The UCLA football team is coming off of its first winning season since 2015 and has all the potential to do it again this season.
The Bruins return a solid foundation led by quarterback Dorian Thompson-Robinson, running back Zach Charbonnet and Coach Chip Kelly, who signed a two-year extension during the offseason.
But questions remain for this program ahead of Saturday’s season opener against Bowling Green at the Rose Bowl.
Here’s a look at five burning questions facing UCLA going into the season.
What are the expectations for Chip Kelly and UCLA in 2022?
The Bruins have the talent and a favorable schedule that could make this a winning season, but there is a difference between a winning record and a successful season.
UCLA should be the favorite to win its first five games (four at home and one at Colorado) before hosting defending Pac-12 champion Utah on Oct. 8.
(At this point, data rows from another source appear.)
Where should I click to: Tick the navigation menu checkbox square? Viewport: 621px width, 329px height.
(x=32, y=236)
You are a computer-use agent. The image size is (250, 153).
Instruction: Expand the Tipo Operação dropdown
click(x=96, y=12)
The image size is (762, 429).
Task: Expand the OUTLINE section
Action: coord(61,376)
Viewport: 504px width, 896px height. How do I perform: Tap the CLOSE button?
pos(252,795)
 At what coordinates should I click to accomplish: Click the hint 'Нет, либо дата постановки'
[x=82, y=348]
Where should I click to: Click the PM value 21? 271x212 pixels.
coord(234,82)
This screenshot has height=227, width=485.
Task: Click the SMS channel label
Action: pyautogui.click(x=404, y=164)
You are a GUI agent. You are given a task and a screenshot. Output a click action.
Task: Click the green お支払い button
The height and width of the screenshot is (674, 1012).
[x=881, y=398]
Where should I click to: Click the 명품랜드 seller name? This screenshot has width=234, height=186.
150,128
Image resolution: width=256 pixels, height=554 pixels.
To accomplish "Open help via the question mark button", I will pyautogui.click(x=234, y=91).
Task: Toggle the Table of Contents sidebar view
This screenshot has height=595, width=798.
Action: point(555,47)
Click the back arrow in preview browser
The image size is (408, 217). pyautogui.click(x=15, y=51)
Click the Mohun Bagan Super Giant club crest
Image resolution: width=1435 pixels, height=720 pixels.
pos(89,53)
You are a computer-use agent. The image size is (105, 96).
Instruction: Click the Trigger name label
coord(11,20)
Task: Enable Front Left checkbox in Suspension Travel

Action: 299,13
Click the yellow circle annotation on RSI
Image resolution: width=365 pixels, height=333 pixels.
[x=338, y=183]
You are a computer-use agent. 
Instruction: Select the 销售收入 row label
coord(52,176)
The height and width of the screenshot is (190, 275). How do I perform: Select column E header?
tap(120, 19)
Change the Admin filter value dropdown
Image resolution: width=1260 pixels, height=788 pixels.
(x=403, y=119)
The Bruins didn’t beat any teams with winning records while compiling their 8-4 record last season. A successful 2022 would need to include a key victory or two over teams such as Utah, Oregon or USC – the kind of wins that would make UCLA a true contender for a spot in the Pac-12 Championship Game and a possible Rose Bowl berth.
The Bruins haven’t played in a bowl game since 2017. They were bowl eligible last season but their Holiday Bowl showdown against North Carolina State was canceled just hours before kickoff because of COVID-19 protocols within the UCLA program.
Does Zach Charbonnet have a legitimate chance to win the Heisman Trophy?
Yes and no. The Oaks Christian High alumnus has the talent to be considered for the prestigious award, but several factors that could keep him out of the mix.
Charbonnet received some Heisman mentions early last season after a high-profile win against LSU, but the Bruins won’t have those same opportunities this fall with their three nonconference games all being aired on the Pac-12 Network. No matter how impressive Charbonnet looks in September, games against Bowling Green, Alabama State and South Alabama do not figure to move the needle much when it comes to national attention.
Who will run the offense for the Bruins this season?
UCLA lost all three of its coordinators during the offseason, including offensive coordinator Justin Frye. While Kelly hired a new defensive coordinatior and special teams coordinator, he didn’t hire a new offensive coordinator.
Kelly appears to be reverting to his strategy from 2018, when he didn’t initially start his UCLA tenure with an offensive coordinator, and will call the plays from the sideline. Kelly is well known for his unique style on offense and with Thompson-Robinson back for a fifth season to lead the way, there shouldn’t be a lack of communication on game day.
What are the expectations for this defense?
The defense features four new coaches, including defensive coordinator Bill McGovern, and nine new starters. The Bruins had some level of consistency among their starters in each of the last two seasons, but this season will feature a new wave of players with a mix of experienced transfers. The soft early schedule could benefit this unit, giving it time to find its stride.
Linebacker Bo Calvert and safety Stephan Blaylock are the only returning starters from last season, having played in all 12 games.
What will attendance be like this season?
That remains to be seen, but there is a lot that could factor into low turnouts this season, especially this weekend. The temperature is expected to climb above 100 degrees on Saturday for the 11:30 a.m. kickoff.
The university is doing its best to provide hydration stations and misters in select areas to help relieve some of the heat for fans.
An empty-looking Rose Bowl under similar conditions last season against Hawai’i led to a discussion on social media about UCLA’s poor turnout. The university announced a crowd of 32,982 for that game, just above the program’s record low (32,513) for a home game. Temperatures were in the high 90s, and it was one of the first public college sporting events to take place after L.A. County loosened some health restrictions.
With a ranked SEC opponent and the travel-friendly LSU fan base in town the following week, attendance increased dramatically for the nationally televised night game. The Bruins do not feature any high-profile draws among this year’s nonconference opponents.